>> Begin Input data

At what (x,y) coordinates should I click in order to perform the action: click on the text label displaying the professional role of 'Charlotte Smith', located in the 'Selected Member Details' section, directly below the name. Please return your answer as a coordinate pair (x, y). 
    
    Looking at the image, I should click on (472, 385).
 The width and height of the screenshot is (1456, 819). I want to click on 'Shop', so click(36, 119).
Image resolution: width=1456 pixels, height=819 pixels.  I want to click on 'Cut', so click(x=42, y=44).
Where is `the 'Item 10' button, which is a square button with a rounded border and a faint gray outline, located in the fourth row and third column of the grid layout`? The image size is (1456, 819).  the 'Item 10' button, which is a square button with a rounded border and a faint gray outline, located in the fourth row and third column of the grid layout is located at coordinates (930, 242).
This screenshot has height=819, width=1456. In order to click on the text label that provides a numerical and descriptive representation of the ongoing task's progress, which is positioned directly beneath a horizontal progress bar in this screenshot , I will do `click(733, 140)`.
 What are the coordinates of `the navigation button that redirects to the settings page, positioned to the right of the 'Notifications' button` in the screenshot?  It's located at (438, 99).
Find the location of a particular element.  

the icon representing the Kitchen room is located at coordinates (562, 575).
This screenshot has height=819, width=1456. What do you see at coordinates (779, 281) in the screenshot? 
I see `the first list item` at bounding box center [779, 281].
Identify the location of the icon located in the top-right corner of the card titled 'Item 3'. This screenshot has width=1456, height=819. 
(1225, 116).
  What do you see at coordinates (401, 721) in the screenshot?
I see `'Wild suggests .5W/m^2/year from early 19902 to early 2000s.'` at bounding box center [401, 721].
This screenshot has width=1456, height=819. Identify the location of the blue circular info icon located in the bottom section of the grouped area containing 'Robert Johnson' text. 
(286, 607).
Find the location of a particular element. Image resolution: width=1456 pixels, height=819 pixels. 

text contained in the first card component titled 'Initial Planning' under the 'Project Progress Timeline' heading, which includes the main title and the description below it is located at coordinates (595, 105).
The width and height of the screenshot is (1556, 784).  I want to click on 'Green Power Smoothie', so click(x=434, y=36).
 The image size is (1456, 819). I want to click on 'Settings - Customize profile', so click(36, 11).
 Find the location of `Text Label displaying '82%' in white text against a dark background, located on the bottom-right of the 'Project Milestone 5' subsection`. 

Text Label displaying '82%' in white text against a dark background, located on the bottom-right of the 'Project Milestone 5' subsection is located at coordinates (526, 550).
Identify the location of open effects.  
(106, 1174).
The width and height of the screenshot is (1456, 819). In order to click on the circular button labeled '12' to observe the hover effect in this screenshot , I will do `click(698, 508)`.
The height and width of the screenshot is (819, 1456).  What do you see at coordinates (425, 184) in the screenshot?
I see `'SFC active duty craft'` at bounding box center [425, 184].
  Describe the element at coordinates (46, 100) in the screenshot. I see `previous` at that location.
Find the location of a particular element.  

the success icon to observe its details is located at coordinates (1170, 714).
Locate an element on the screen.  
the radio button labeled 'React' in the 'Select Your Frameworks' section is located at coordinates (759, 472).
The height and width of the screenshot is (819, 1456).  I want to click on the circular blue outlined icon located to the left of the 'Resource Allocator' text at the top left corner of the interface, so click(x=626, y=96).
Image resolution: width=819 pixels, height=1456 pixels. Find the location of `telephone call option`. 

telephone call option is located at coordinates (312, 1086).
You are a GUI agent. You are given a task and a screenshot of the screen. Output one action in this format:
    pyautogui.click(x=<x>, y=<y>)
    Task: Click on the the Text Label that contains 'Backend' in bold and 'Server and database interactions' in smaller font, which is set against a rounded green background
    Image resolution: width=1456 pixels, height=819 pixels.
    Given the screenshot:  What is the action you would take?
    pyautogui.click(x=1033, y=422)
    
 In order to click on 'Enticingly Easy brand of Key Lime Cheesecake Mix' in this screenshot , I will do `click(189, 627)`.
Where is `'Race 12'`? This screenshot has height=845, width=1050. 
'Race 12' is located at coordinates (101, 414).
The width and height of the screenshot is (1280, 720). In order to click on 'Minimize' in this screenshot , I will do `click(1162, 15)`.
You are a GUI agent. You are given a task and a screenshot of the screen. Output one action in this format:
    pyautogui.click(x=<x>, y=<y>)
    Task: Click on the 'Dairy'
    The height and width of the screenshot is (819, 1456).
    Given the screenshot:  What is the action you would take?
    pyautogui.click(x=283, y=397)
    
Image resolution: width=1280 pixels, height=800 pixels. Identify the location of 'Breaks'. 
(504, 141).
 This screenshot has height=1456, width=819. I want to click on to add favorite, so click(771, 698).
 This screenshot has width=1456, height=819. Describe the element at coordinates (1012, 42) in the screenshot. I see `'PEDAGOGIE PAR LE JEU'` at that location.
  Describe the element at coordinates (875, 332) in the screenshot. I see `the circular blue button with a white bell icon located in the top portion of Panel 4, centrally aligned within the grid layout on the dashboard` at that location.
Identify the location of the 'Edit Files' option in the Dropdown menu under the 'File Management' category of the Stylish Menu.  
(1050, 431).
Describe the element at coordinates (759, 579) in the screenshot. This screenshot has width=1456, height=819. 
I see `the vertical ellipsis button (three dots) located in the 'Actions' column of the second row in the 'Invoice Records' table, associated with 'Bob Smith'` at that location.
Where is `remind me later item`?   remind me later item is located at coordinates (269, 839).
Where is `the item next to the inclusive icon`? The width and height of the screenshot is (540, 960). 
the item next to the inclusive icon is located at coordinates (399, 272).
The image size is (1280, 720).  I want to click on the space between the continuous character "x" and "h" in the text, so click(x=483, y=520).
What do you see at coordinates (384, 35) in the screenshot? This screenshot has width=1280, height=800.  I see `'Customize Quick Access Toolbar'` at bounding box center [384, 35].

>> End Input data

◆ Prompt ◆
Output every line of the records above as a Markdown table with the columns Row and Line, numbering the rows in order and skipping blank lines.

◆ Worked solution ◆
| Row | Line |
|---|---|
| 1 | At what (x,y) coordinates should I click in order to perform the action: click on the text label displaying the professional role of 'Charlotte Smith', located in the 'Selected Member Details' section, directly below the name. Please return your answer as a coordinate pair (x, y).  |
| 2 |     Looking at the image, I should click on (472, 385). |
| 3 |  The width and height of the screenshot is (1456, 819). I want to click on 'Shop', so click(36, 119). |
| 4 | Image resolution: width=1456 pixels, height=819 pixels.  I want to click on 'Cut', so click(x=42, y=44). |
| 5 | Where is `the 'Item 10' button, which is a square button with a rounded border and a faint gray outline, located in the fourth row and third column of the grid layout`? The image size is (1456, 819).  the 'Item 10' button, which is a square button with a rounded border and a faint gray outline, located in the fourth row and third column of the grid layout is located at coordinates (930, 242). |
| 6 | This screenshot has height=819, width=1456. In order to click on the text label that provides a numerical and descriptive representation of the ongoing task's progress, which is positioned directly beneath a horizontal progress bar in this screenshot , I will do `click(733, 140)`. |
| 7 |  What are the coordinates of `the navigation button that redirects to the settings page, positioned to the right of the 'Notifications' button` in the screenshot?  It's located at (438, 99). |
| 8 | Find the location of a particular element.   |
| 9 | the icon representing the Kitchen room is located at coordinates (562, 575). |
| 10 | This screenshot has height=819, width=1456. What do you see at coordinates (779, 281) in the screenshot?  |
| 11 | I see `the first list item` at bounding box center [779, 281]. |
| 12 | Identify the location of the icon located in the top-right corner of the card titled 'Item 3'. This screenshot has width=1456, height=819.  |
| 13 | (1225, 116). |
| 14 |   What do you see at coordinates (401, 721) in the screenshot? |
| 15 | I see `'Wild suggests .5W/m^2/year from early 19902 to early 2000s.'` at bounding box center [401, 721]. |
| 16 | This screenshot has width=1456, height=819. Identify the location of the blue circular info icon located in the bottom section of the grouped area containing 'Robert Johnson' text.  |
| 17 | (286, 607). |
| 18 | Find the location of a particular element. Image resolution: width=1456 pixels, height=819 pixels.  |
| 19 | text contained in the first card component titled 'Initial Planning' under the 'Project Progress Timeline' heading, which includes the main title and the description below it is located at coordinates (595, 105). |
| 20 | The width and height of the screenshot is (1556, 784).  I want to click on 'Green Power Smoothie', so click(x=434, y=36). |
| 21 |  The image size is (1456, 819). I want to click on 'Settings - Customize profile', so click(36, 11). |
| 22 |  Find the location of `Text Label displaying '82%' in white text against a dark background, located on the bottom-right of the 'Project Milestone 5' subsection`.  |
| 23 | Text Label displaying '82%' in white text against a dark background, located on the bottom-right of the 'Project Milestone 5' subsection is located at coordinates (526, 550). |
| 24 | Identify the location of open effects.   |
| 25 | (106, 1174). |
| 26 | The width and height of the screenshot is (1456, 819). In order to click on the circular button labeled '12' to observe the hover effect in this screenshot , I will do `click(698, 508)`. |
| 27 | The height and width of the screenshot is (819, 1456).  What do you see at coordinates (425, 184) in the screenshot? |
| 28 | I see `'SFC active duty craft'` at bounding box center [425, 184]. |
| 29 |   Describe the element at coordinates (46, 100) in the screenshot. I see `previous` at that location. |
| 30 | Find the location of a particular element.   |
| 31 | the success icon to observe its details is located at coordinates (1170, 714). |
| 32 | Locate an element on the screen.   |
| 33 | the radio button labeled 'React' in the 'Select Your Frameworks' section is located at coordinates (759, 472). |
| 34 | The height and width of the screenshot is (819, 1456).  I want to click on the circular blue outlined icon located to the left of the 'Resource Allocator' text at the top left corner of the interface, so click(x=626, y=96). |
| 35 | Image resolution: width=819 pixels, height=1456 pixels. Find the location of `telephone call option`.  |
| 36 | telephone call option is located at coordinates (312, 1086). |
| 37 | You are a GUI agent. You are given a task and a screenshot of the screen. Output one action in this format: |
| 38 |     pyautogui.click(x=<x>, y=<y>) |
| 39 |     Task: Click on the the Text Label that contains 'Backend' in bold and 'Server and database interactions' in smaller font, which is set against a rounded green background |
| 40 |     Image resolution: width=1456 pixels, height=819 pixels. |
| 41 |     Given the screenshot:  What is the action you would take? |
| 42 |     pyautogui.click(x=1033, y=422) |
| 43 |  In order to click on 'Enticingly Easy brand of Key Lime Cheesecake Mix' in this screenshot , I will do `click(189, 627)`. |
| 44 | Where is `'Race 12'`? This screenshot has height=845, width=1050.  |
| 45 | 'Race 12' is located at coordinates (101, 414). |
| 46 | The width and height of the screenshot is (1280, 720). In order to click on 'Minimize' in this screenshot , I will do `click(1162, 15)`. |
| 47 | You are a GUI agent. You are given a task and a screenshot of the screen. Output one action in this format: |
| 48 |     pyautogui.click(x=<x>, y=<y>) |
| 49 |     Task: Click on the 'Dairy' |
| 50 |     The height and width of the screenshot is (819, 1456). |
| 51 |     Given the screenshot:  What is the action you would take? |
| 52 |     pyautogui.click(x=283, y=397) |
| 53 | Image resolution: width=1280 pixels, height=800 pixels. Identify the location of 'Breaks'.  |
| 54 | (504, 141). |
| 55 |  This screenshot has height=1456, width=819. I want to click on to add favorite, so click(771, 698). |
| 56 |  This screenshot has width=1456, height=819. Describe the element at coordinates (1012, 42) in the screenshot. I see `'PEDAGOGIE PAR LE JEU'` at that location. |
| 57 |   Describe the element at coordinates (875, 332) in the screenshot. I see `the circular blue button with a white bell icon located in the top portion of Panel 4, centrally aligned within the grid layout on the dashboard` at that location. |
| 58 | Identify the location of the 'Edit Files' option in the Dropdown menu under the 'File Management' category of the Stylish Menu.   |
| 59 | (1050, 431). |
| 60 | Describe the element at coordinates (759, 579) in the screenshot. This screenshot has width=1456, height=819.  |
| 61 | I see `the vertical ellipsis button (three dots) located in the 'Actions' column of the second row in the 'Invoice Records' table, associated with 'Bob Smith'` at that location. |
| 62 | Where is `remind me later item`?   remind me later item is located at coordinates (269, 839). |
| 63 | Where is `the item next to the inclusive icon`? The width and height of the screenshot is (540, 960).  |
| 64 | the item next to the inclusive icon is located at coordinates (399, 272). |
| 65 | The image size is (1280, 720).  I want to click on the space between the continuous character "x" and "h" in the text, so click(x=483, y=520). |
| 66 | What do you see at coordinates (384, 35) in the screenshot? This screenshot has width=1280, height=800.  I see `'Customize Quick Access Toolbar'` at bounding box center [384, 35]. |